### [AUFGABEN]
1. Beantworte anhand des Textes über den Vegetarischen Metzger folgende Fragen:
(a) Aus welchem Land stammt die Marke „Der Vegetarische Metzger“?
(b) Wie viel kosten die Gerichte als Eröffnungsangebote?
(c) Woraus bestehen die Gerichte?
2. Schreibe den Text über den Vegetarischen Metzger weiter, und zwar im Anschluss an seinen letzten Satz.

### [TEXTAUSZUG]
"Metzger" ist kein geschützter Begriff und Wurst, Steak oder Schnitzel müssen rechtlich gesehen nicht tierischen Ursprungs sein. Das nutzt "Der Vegetarische Metzger" und bedient die Nachfrage nach Vegetarischem und Veganem mit Fleisch- und Wurstersatzprodukten, die den Originalen täuschend ähnlich sind. In Berlin gibt es den ersten Laden der niederländischen Trendmarke.
Jana Tashina Wörrle

Es gibt Currywurst, Fleischbällchen oder Linsensuppe mit Gehacktem. Als Eröffnungsangebote kosten sie alle nur drei Euro – und sie sind alle fleischlos; vegetarisch und das Gehackte sogar vegan. Sie bestehen aus Soja und Lupinen.

### [ERFASSTE DATEN]
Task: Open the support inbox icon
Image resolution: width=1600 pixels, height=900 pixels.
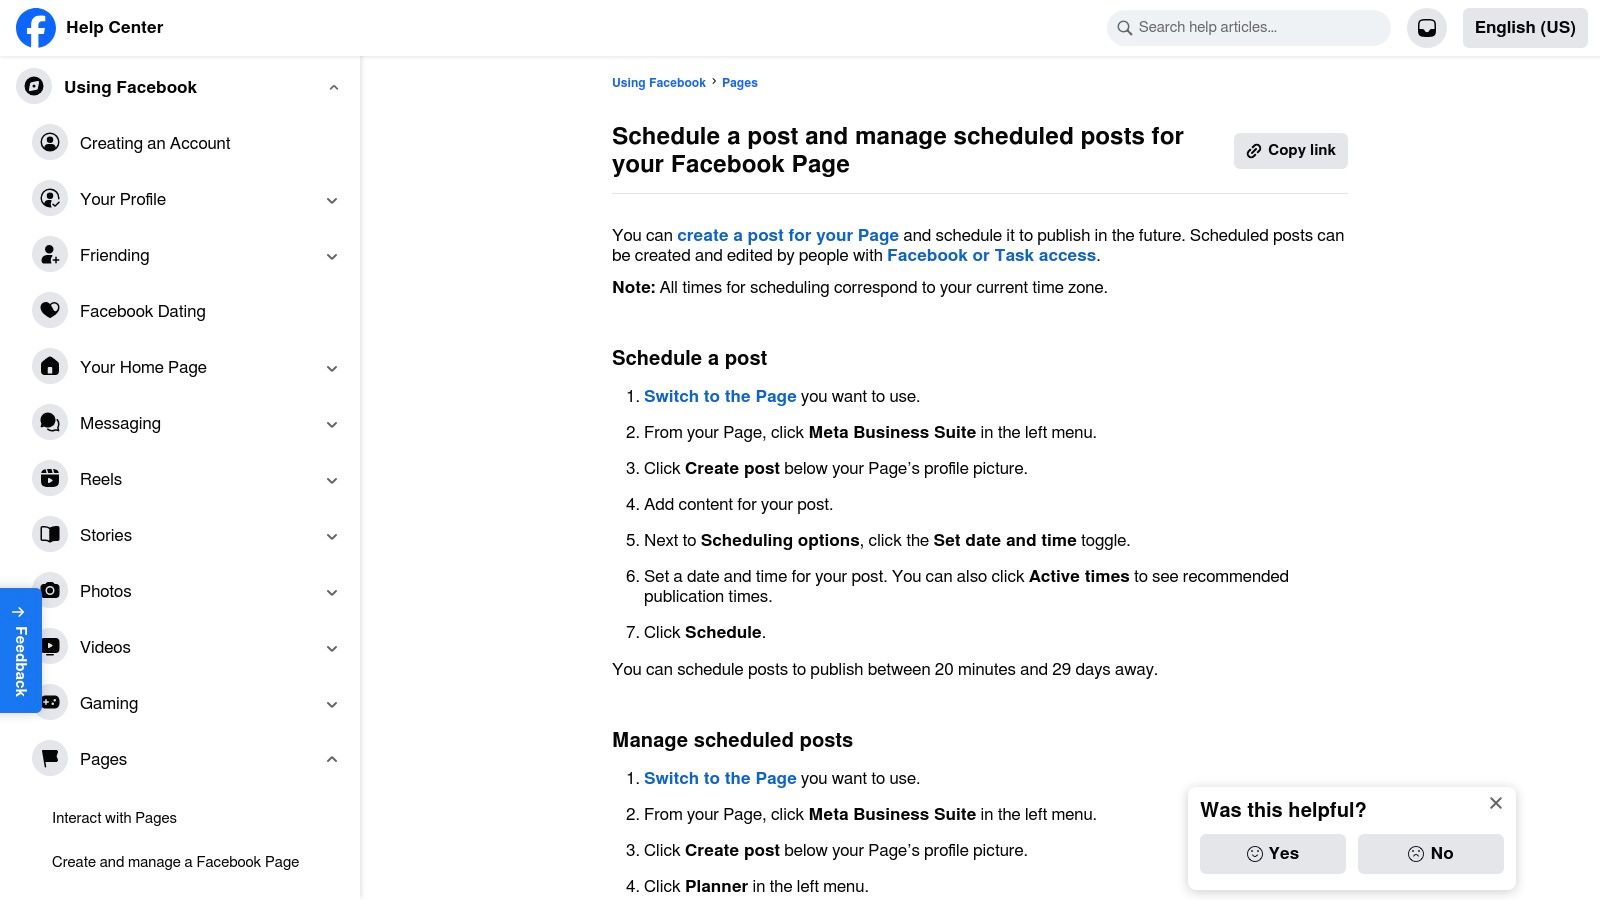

### [ANTWORTEN JE AUFGABE]
1.
(a) Aus den Niederlanden.
(b) Drei Euro.
(c) Aus Soja und Lupinen.

2.
Berlin Kreuzberg, Bergmannstraße, Szenekiez. Draußen parken die Autos in zweiter Reihe, die Cafés und Restaurants sind voll, in den Läden nebenan kaufen junge Leute schicke Dinge für coole Abende und Hauptstadtbesucher schlendern durch den Nieselregen auf der Suche nach den Trends. Drinnen eine typische Fleischerwaage, eine Wurstschneidemaschine, eine Kühltheke und drei Kühlschränke mit Pappverpackungen.

Waage und Wurstmesser glänzen neu und sehen noch unbenutzt aus. In der Auslage liegen einige dicke Würste und wieder Pappschachteln. Hinter dem Tresen steht eine junge Frau und nimmt Bestellungen an, die sie dann nach hinter an den Imbiss weitergibt. Hier gibt es die Currywurst, die Fleischbällchen und Suppe. Alles wirkt ein wenig steril und doch duftet es ganz lecker.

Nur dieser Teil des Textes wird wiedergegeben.